━━ Input material
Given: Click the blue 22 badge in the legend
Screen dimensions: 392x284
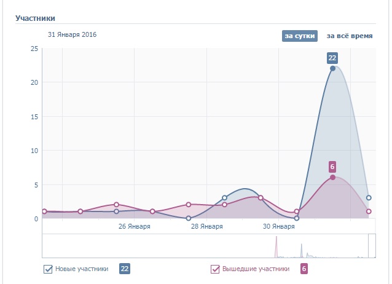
━━━━
━━ Input material
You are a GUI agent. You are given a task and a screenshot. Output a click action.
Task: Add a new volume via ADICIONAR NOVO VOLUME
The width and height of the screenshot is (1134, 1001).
━━━━
━━ Input material
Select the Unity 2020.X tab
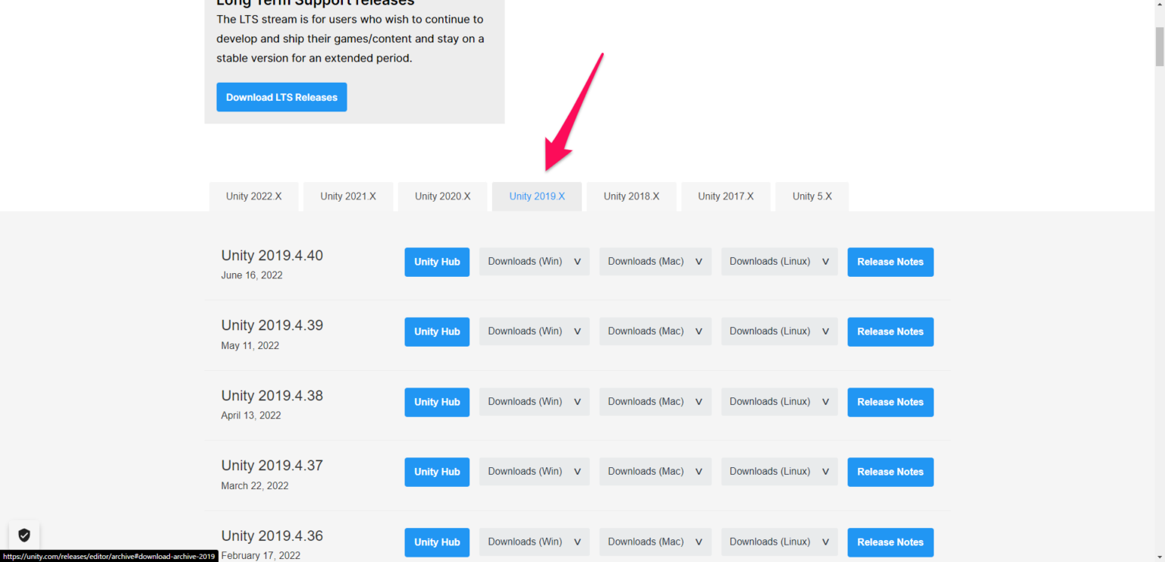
━━━━
Work item: Before answering, count every line of the records that contains "screenshot"; the answer is that number and nothing more.

Task response: 2